Creating a truthful workplace

Pick your battles and use your judgment to decide when to speak out, says Sarah Harvey.

Reading time: 4mins 30secs

Do you work in a truthful workplace?

How much did you have to think about that question? Did a yes or no answer come to you immediately or did you have to carefully consider whether your working environment is a truthful one?

To help you decide how truthful your organisational culture is, take a moment to consider these questions:

  • How many meetings do you sit in where you know the real issue is not being discussed?
  • What issues are you (personally and collectively) avoiding talking about?
  • What are you (or others) pretending not to know?

These are powerful questions, aren’t they? 

When it comes to creating a truthful workplace it is of course a massive oversimplification to say that everyone just needs to tell the truth. It’s easy to think that if everyone just told the truth everything would be OK. In reality, the truth is rarely that simple and that’s what can make it so elusive.

Creating a truthful workplace doesn’t mean telling everyone about everything all of the time. Sometimes the truthful thing to do is to maintain confidentiality and not divulge sensitive information until it’s agreed that that should happen.

I understand these tensions. As a leader, manager, coach or mentor sometimes you are put in a difficult position and you can’t always be as open as you’d like.

But I don’t see this as not being truthful. I see this as a time when you need to use your values and judgment to decide what information you should share and what you shouldn’t. It’s about acting with integrity and being honest about when you can and can’t communicate certain messages.

But people need to know there is no hidden agenda. If you act with integrity you retain your credibility and people will acknowledge and trust you when you say that it is simply not the right time for certain conversations to take place.

Creating a truthful workplace doesn’t mean telling everyone about everything all of the time

Creating a truthful workplace can have its challenges and give rise to some difficult conversations. There’s a general assumption that the most important thing to do is for everyone to avoid conflict, get along, stay positive and not say anything to hurt anyone’s feelings.

But let’s consider for a moment where and when debate, conflict and constructive criticism may bring positive benefits. Might it actually be a good idea to occasionally rock the boat.

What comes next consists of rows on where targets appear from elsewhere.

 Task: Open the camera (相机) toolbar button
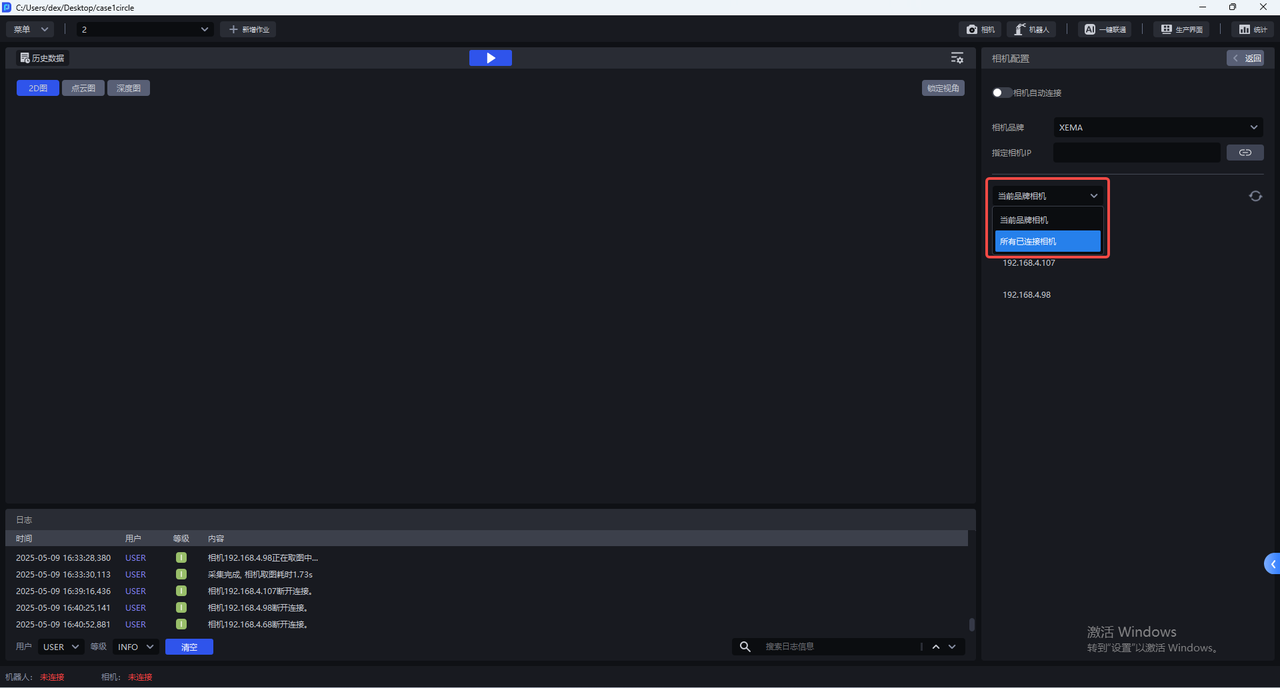point(980,30)
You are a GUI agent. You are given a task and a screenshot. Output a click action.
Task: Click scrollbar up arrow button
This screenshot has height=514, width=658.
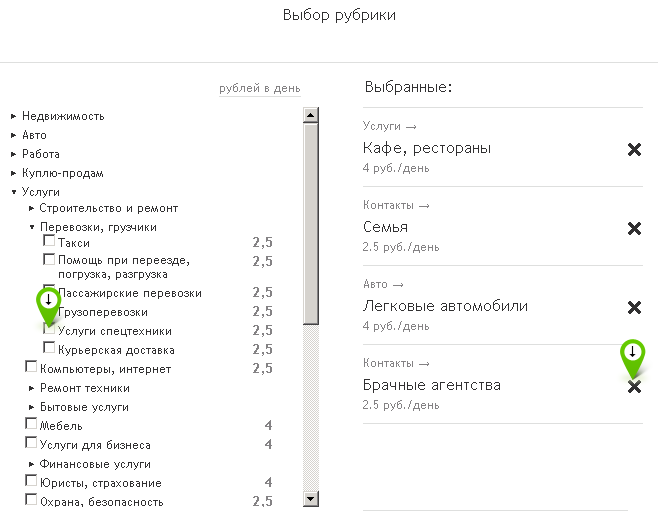click(x=310, y=116)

Recent history is littered with examples where groupthink and lack of challenge has led to some catastrophic consequences. Good people have been known to accept toxic workplace cultures as the norm and to follow unethical instructions without question.

Is it because people don’t always know how to disagree without falling out or creating uncomfortable tensions? Do people feel they have no choice but to go along with dubious decisions because the consequences of challenging leadership would be too extreme?

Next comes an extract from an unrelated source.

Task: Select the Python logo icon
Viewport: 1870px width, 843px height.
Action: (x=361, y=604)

Would speaking out for what’s right have been more extreme than the reality of what happened in the likes of Lehman Brothers in 2008, the Volkswagen emissions scandal in 2015, and the collapse of Carillion in 2018?

The truth is not simple.

To avoid tensions and unhelpful conflict it is important to find ways to embrace difference and create ways for conflicting viewpoints to be discussed and debated in open and healthy ways.

Creating truthful workplaces can lead to better ways of doing things, new solutions, mitigated risk and better decision-making.

It can provide opportunities to learn. It can create a strengthening of trusted relationships with greater collaboration and buy-in, greater collective responsibility and shared values or goals.

Charlan Nemeth, professor of psychology at the University of California at Berkeley, certainly believes conflict can be healthy. Her research found that groups asked to debate with criticism, rather than brainstorm without it, produced nearly 20% more ideas.

And as Heidi Grant Halvorson and David Rock identify in ‘Strategy + Business’, healthy conflict can also help overcome a number of unconscious biases that can affect our decision-making, including:

  • Confirmation bias.
  • In-group/Out-group bias.
  • Availability bias.
  • Fundamental attribution bias.
  • Distance bias.
  • False consensus bias.

Creating a truthful workplace means finding the right path to tread through the multiple competing realities that can exist simultaneously.

In other words, everyone owns a piece of the truth and each person’s reality is determined by how we each see things. It’s only by collaborating and by having truthful conversations that we can make sure everyone’s truth is out on the table.

 



 

Because as painful as it can sometimes be to explore the truth, it allows relationships to be reset based on mutual understanding and for outcomes to be agreed which everyone can go along with.

On a practical level everyone can seek out the truth, but for entire workplaces to become truthful, behaviours must be role-modelled from the top.

Teams are not going to speak the truth to their leaders if they don’t see them being truthful themselves. It won’t feel safe to speak out and it won’t be worth taking the risk.

Finally, it’s worth remembering that being truthful and creating a truthful workplace is important but there will be times when seeking out the truth is just not appropriate. If in doubt I suggest asking yourself:

  • Is it crucial?
  • Is it helpful?
  • Is it kind?

We should all strive to create truthful workplaces. But sometimes it’s important to pick your battles and use your judgment to decide when to speak out and when to simply bite your tongue and move on.

 

About the author

Sarah Harvey is founding director of Savvy Conversations and author of Savvy Conversations: A practical framework for effective workplace relationships.